About python
Take An Introductory Course
Here I listed prerequisites for continue reading. Don't be overwhelmed by the long list, because a full understanding of the things below is not required, I will also explain them along the book. In the beginning, you only need to know these names and understand their primary usage and purpose. The best way to do so, is take a well organized course or read a book for beginners. I don't want to repeat their message here, because they just did a much better job than me on this.
Here are my recommendations (choose any one of them, they are redundant):
Class 1, 2, 3 of this Coursera specialization: https://www.coursera.org/specializations/python
Introduction to Python 3 by RealPython: https://realpython.com/learning-paths/python3-introduction/
(If you prefer book, this is my first introduction to python, before Coursera becomes popular. This book also has Chinese version.
) Beginning Python: https://www.amazon.com/Beginning-Python-Professional-Magnus-Hetland-ebook/dp/B06XGVVVMG.
It might take several days to finish the introduction contents, but it helps you build up a reliable knowledge graph for future study.
The Python Language
Basic data types: int, float, str
Basic data structure: list, dict, set
Control flow: if, for, break, continue, try...except...

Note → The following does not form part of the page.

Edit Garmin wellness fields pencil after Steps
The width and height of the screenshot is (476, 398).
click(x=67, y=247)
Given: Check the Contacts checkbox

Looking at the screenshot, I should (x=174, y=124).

Python built-in functions: range(), any(), all(), enumerate(), dir(), help(), isinstance(), open(), print() and others.
Python built-in modules (just knowing what they are and the general usage, google and youtube can be helpful):
system and file related: pathlib, subprocess, json, gzip, multiprocessing, concurrent.futures
Other enhancement on control flow or data structure: collections, random, itertools
Python built-in modules: The built-in modules come with python installation, and can be considered part of python language. Python is a versatile language for almost all programming application, so does its built-in modules. Not all modules are necessary for daily genome science.
Third-Party Packages
Numpy: The "N-dimensional array" data structure in python, everything related to linear algebra based on this. In other words, everything based on this.

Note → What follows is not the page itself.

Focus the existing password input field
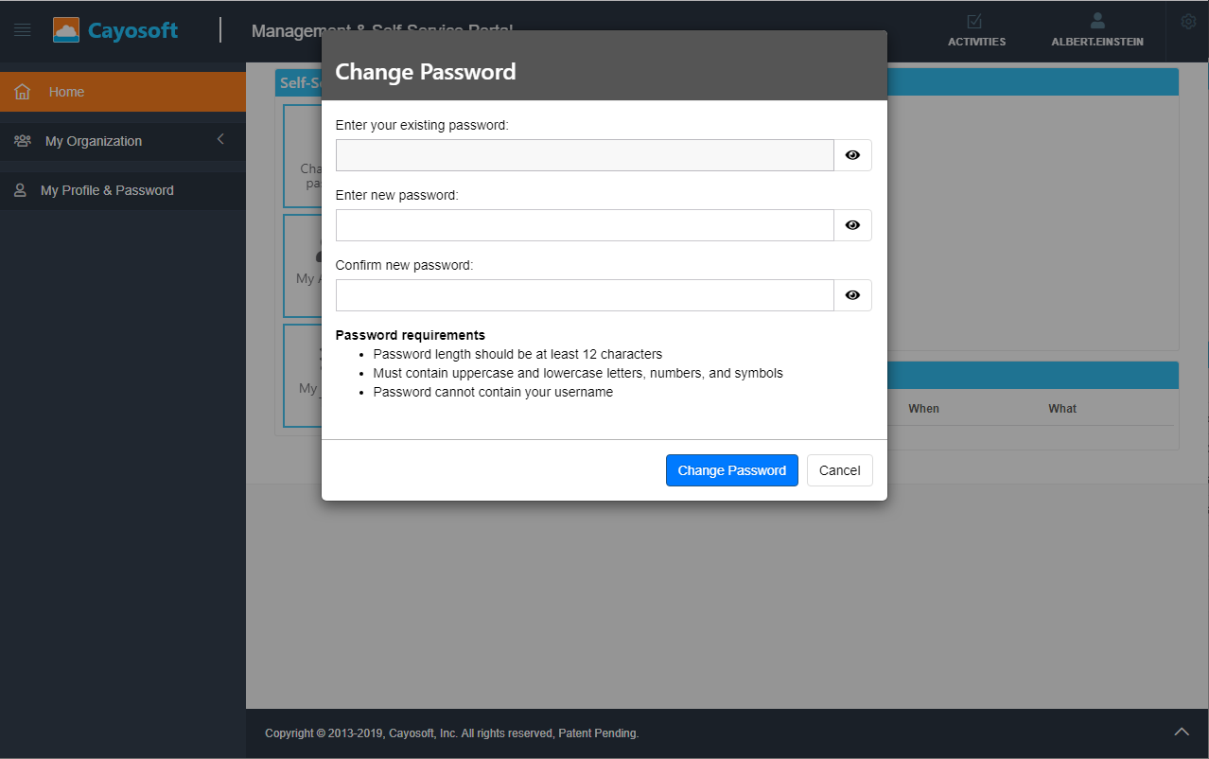Screen dimensions: 1209x759 point(583,154)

Pandas: The "Excel" in python, handle your tables. Must learn for genome science.
scipy, scikit-learn, and statsmodels: The statistics and basic machine learning packages for Python (and many other applications out of my knowledge). They all contain tons of functions, but here are simple examples on each:
scipy: some basic statistical tests (t, Wilcoxon, fisher_exact), build dendrogram, sparse matrix format.
scikit-learn: PCA, Kmeans, RandomForest, and many other models/algorithms
statsmodels: build linear models, multi-test correction, ANOVA
matplotlib, and seaborn: The must-learn python visualization package. For publication purpose, these two are enough for any figure, your imagination is the limit.
Other third-party packages: Packages listed here are the primary packages for data science, but there are many others for more specific applications. With them, you can achieve most of the purpose in several lines of code. If you feel like some purpose needs more than 100 lines of code to succeed, you are likely reinventing the wheels. Try search google and see if someone already achieved that for you in a beautiful package (happens so many times on me).
Some great learning materials for introduction:
10 minutes to pandas: explain pandas usage in
10 minsmaybe an hour...The python ecosystem for Data Science: This youtube video explains all packages listed here.
Seaborn tutorial: The Seaborn documentation is a beautiful tutorial not only for the package, but also for the data visualization principles.